The backlash against AI took Lisp and similar languages down with it, and in the mid-nineties almost everyone was using languages that had retained the edit-compile-link-run cycle. At the same time, code bases were growing larger and once again programmers found their workflows interrupted by long periods of waiting; This time not for access to a terminal, but for the compiler and linker to finish.

The arrival of Java and the Web turned the tide again–Java by moving Lisp concepts such as garbage collection back into the mainstream, and the Web by alleviating the need to memorize facts. Once again, the advantages meticulous and detail-oriented programmers had over their peers were reduced.

I think the circumstances have changed so much that the best programmers today are a whole different breed from the elite of the early days. The benefit of being able to keep lots of details in mind is much smaller now that you can find almost anything with Google in just a few seconds, and with new languages and tools that let you try many different approaches rapidly. In fact, I think some of the traits that once defined super programmers may even become liabilities. If you can find detailed information about anything instantly just by knowing the right keywords to search for, then trying to remember everything yourself is wasted effort. Just like a lossy compression algorithm can achieve higher compression rates than lossless ones, a less detail-oriented person has greater free capacity for learning abstract concepts than those who attempt to remember everything.

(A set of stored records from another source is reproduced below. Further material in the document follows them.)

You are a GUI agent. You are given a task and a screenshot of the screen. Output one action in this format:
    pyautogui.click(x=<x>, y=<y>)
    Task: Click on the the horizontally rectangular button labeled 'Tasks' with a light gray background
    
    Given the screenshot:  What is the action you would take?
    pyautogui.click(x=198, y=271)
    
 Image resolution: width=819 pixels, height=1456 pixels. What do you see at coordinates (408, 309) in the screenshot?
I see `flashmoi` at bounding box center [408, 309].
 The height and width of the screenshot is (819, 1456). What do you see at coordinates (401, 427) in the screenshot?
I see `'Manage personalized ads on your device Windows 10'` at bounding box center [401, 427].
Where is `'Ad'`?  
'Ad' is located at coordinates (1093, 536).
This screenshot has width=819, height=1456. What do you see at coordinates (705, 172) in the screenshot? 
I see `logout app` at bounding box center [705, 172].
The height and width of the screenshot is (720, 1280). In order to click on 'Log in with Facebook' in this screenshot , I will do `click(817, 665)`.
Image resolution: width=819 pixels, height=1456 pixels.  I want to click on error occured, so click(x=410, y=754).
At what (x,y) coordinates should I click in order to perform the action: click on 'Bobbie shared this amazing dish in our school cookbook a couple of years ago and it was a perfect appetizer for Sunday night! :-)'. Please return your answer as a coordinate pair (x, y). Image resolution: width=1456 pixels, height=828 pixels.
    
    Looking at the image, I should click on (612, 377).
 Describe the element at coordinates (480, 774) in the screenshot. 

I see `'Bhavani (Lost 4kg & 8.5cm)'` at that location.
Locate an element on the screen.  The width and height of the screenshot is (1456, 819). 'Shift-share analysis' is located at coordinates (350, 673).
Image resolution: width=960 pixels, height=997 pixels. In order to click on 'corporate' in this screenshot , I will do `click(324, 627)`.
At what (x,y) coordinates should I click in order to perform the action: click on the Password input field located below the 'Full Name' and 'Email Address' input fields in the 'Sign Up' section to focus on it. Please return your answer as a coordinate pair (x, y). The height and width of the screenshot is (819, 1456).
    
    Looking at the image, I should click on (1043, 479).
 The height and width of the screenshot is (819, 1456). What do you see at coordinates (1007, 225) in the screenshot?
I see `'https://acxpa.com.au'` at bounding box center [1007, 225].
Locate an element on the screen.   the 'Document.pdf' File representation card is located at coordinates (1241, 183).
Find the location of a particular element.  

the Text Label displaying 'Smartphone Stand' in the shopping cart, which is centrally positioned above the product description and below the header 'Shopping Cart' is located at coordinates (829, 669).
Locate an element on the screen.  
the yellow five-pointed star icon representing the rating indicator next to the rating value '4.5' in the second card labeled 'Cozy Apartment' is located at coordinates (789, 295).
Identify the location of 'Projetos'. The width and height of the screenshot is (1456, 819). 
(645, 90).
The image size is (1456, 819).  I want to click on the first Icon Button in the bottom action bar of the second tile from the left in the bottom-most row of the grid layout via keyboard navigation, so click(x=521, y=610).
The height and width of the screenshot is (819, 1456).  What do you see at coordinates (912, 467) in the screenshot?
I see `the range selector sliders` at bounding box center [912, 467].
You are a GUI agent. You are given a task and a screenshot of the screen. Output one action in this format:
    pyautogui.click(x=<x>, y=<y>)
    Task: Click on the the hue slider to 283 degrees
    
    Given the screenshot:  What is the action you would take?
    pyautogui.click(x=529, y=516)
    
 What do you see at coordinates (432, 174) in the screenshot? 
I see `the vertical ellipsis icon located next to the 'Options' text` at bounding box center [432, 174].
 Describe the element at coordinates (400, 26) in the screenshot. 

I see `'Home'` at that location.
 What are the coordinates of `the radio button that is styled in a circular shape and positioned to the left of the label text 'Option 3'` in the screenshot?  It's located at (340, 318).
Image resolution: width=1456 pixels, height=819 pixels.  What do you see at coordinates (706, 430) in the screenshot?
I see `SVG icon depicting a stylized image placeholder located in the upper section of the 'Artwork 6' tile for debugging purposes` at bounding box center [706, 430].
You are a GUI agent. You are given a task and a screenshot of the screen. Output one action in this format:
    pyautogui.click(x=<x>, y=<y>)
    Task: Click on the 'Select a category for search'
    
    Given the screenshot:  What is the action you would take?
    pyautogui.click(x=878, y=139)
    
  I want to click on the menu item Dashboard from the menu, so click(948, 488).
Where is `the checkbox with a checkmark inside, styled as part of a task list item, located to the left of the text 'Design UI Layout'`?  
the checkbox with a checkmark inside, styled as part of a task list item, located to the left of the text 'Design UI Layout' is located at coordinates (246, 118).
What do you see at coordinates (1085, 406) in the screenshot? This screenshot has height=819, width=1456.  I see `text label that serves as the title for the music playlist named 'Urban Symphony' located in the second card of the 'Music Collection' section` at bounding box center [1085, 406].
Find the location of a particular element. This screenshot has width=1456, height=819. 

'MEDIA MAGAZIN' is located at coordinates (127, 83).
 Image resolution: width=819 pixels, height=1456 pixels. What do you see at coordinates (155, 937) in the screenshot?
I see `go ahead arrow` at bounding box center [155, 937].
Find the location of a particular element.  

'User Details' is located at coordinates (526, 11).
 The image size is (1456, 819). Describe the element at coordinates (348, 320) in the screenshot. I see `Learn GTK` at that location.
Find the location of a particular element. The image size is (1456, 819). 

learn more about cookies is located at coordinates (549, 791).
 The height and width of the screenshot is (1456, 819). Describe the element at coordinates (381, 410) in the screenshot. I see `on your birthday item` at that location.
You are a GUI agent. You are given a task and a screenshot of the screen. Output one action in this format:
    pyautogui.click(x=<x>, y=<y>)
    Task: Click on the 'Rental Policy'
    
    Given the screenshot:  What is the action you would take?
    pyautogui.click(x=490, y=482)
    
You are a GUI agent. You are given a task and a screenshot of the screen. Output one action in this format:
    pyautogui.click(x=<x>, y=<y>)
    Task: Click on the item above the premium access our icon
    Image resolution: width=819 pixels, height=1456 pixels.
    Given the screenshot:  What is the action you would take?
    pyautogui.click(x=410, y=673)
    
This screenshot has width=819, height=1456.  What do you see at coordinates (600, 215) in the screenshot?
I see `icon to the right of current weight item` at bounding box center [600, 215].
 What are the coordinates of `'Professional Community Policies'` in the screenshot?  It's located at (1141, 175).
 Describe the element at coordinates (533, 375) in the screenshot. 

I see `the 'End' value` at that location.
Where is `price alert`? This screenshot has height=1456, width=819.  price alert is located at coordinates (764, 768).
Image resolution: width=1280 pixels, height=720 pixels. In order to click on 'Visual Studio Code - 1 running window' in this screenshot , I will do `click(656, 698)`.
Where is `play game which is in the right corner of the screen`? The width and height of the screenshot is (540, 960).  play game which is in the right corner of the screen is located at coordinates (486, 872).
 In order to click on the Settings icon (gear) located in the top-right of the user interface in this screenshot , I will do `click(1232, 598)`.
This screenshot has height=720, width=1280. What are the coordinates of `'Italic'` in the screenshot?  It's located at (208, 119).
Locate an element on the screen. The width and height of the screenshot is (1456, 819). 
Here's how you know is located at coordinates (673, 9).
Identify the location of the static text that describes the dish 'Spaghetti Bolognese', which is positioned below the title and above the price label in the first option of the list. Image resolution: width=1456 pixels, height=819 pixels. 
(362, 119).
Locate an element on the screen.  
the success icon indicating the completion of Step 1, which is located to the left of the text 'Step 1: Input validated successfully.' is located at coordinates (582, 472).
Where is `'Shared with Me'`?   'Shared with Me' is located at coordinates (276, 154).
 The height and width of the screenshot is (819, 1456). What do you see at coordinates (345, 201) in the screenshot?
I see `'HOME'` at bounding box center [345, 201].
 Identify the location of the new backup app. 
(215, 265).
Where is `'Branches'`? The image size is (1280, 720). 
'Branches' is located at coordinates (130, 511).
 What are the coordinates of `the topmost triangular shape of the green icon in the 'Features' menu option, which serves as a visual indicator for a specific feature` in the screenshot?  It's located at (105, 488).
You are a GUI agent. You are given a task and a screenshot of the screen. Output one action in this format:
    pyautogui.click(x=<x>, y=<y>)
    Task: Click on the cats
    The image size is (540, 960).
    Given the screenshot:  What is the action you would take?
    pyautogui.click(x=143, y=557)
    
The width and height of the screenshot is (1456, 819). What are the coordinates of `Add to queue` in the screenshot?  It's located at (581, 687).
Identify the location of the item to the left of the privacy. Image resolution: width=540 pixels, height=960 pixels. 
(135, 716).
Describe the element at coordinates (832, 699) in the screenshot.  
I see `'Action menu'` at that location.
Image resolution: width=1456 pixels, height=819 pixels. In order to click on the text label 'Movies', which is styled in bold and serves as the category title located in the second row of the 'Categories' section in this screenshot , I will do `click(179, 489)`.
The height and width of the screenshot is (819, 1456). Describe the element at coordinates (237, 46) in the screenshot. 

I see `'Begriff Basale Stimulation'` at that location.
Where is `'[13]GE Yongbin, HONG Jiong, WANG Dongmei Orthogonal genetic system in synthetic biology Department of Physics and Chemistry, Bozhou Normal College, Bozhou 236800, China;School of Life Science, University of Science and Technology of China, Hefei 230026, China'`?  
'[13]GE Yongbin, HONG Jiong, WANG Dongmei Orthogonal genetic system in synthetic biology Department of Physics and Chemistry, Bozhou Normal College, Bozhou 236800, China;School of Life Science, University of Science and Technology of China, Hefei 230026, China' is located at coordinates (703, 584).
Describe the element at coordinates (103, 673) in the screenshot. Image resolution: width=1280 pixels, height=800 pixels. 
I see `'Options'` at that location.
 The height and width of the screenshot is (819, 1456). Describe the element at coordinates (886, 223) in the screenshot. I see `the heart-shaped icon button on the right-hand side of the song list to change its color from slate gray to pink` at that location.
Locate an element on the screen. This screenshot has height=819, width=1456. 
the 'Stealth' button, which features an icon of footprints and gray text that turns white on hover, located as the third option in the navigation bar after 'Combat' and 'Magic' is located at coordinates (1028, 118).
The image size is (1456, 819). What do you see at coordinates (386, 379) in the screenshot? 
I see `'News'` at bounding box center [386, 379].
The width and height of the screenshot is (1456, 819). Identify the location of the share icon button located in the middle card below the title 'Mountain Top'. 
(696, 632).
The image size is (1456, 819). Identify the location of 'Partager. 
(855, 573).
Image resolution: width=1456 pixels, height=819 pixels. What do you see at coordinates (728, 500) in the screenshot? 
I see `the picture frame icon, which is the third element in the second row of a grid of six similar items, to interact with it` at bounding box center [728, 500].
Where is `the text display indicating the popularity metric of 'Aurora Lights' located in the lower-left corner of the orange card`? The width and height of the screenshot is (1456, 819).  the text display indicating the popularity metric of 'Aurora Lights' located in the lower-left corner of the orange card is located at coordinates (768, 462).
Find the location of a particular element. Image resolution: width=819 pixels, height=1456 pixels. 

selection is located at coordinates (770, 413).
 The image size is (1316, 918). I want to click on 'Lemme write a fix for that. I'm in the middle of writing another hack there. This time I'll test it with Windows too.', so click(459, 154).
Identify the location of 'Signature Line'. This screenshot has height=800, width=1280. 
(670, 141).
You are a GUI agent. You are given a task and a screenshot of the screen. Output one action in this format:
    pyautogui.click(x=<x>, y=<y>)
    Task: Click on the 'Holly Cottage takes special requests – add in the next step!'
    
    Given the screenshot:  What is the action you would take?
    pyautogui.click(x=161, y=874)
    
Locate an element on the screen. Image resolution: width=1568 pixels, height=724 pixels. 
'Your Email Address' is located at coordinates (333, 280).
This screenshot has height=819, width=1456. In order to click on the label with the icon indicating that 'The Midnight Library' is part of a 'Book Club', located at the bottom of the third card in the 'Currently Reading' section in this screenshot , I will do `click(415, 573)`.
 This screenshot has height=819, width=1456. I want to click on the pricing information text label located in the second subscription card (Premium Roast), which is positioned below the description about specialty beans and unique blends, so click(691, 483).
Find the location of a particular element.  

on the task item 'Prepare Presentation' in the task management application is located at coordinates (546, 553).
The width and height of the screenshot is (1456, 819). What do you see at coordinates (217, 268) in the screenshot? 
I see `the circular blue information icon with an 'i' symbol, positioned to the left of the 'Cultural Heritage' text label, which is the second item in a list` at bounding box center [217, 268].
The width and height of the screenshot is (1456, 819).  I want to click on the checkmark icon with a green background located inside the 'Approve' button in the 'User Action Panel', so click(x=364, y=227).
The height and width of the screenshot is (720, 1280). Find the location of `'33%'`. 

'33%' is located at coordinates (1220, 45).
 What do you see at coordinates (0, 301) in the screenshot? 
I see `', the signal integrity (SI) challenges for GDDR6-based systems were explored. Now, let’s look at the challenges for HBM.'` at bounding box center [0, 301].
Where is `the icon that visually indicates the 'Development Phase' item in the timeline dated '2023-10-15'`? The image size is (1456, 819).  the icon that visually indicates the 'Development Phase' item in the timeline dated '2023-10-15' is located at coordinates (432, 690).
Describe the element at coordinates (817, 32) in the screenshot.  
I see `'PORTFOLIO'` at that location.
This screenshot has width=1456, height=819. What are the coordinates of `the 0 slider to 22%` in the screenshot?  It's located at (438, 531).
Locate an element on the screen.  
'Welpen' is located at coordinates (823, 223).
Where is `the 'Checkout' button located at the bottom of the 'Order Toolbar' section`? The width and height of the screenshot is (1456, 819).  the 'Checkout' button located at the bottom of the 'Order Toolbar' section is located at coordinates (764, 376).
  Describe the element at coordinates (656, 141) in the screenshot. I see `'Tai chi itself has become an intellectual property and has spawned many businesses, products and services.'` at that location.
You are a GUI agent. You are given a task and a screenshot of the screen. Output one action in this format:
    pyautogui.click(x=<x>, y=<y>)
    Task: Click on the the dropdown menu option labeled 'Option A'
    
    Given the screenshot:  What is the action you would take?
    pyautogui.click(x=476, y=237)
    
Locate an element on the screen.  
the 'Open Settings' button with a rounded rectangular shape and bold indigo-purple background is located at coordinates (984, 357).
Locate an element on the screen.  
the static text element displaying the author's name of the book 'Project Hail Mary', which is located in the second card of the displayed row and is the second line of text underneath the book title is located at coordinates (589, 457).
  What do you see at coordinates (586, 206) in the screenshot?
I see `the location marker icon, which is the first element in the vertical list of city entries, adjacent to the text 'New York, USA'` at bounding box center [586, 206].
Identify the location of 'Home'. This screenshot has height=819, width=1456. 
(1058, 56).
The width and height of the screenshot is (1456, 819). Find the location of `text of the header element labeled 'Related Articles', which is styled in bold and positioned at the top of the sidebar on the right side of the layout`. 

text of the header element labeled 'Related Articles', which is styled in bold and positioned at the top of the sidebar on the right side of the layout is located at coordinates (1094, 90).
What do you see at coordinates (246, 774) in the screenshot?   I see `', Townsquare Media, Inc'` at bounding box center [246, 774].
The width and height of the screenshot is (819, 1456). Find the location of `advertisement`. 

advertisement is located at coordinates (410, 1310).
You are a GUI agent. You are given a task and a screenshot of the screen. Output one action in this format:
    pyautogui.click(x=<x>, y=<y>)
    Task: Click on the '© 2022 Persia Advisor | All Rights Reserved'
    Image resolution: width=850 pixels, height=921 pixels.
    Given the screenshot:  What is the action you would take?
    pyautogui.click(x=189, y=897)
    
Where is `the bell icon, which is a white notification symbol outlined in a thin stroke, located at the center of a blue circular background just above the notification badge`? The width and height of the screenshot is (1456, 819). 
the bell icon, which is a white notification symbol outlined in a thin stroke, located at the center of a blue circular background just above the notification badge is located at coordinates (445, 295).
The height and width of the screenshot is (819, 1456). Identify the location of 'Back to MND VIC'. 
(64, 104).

Productivity and Compensation

October 5, 2008

As in any intellectual profession, the productivity of individual programmers varies wildly. Some say the time needed to solve a particular problem can vary with a factor of forty–or even a hundred!–from one software developer to another. And that is assuming they are all capable of solving the problem at all. I do not know which number is true, or how common the extreme cases are, but I do believe they vary a lot.

So, assuming programmer productivity really does vary that much, what does that mean for the people at the ends of the spectrum? Let’s focus on compensation. I don’t know about other countries, but here in Sweden salaries for software developers don’t vary with a factor of forty or a hundred. No company would pay a programmer twenty times as much as his coworkers, even if he made twenty times as much money for his employer as the average guy. That means the most productive people will never be paid what they are worth, unless they start their own business.

Take Niklas Zennström as an extreme example. He and a partner founded both Kazaa and Skype together, companies that made them billions of dollars. What would their fortunes look like today had they stayed employees?

My conclusion is that if you aim to become a top achiever, you should also start planning for running your own company. Once you are able to produce forty times as much as your colleagues you probably should not be there any more.

It is not only about money–it is about being allowed to use your skills to the maximum, too. I imagine that the more productive you become, the greater the risk of you being held back by bad management or processes becomes.

As for the people at the bottom of the productivity scale, most of them are probably just young and inexperienced and will soon improve, if they care to.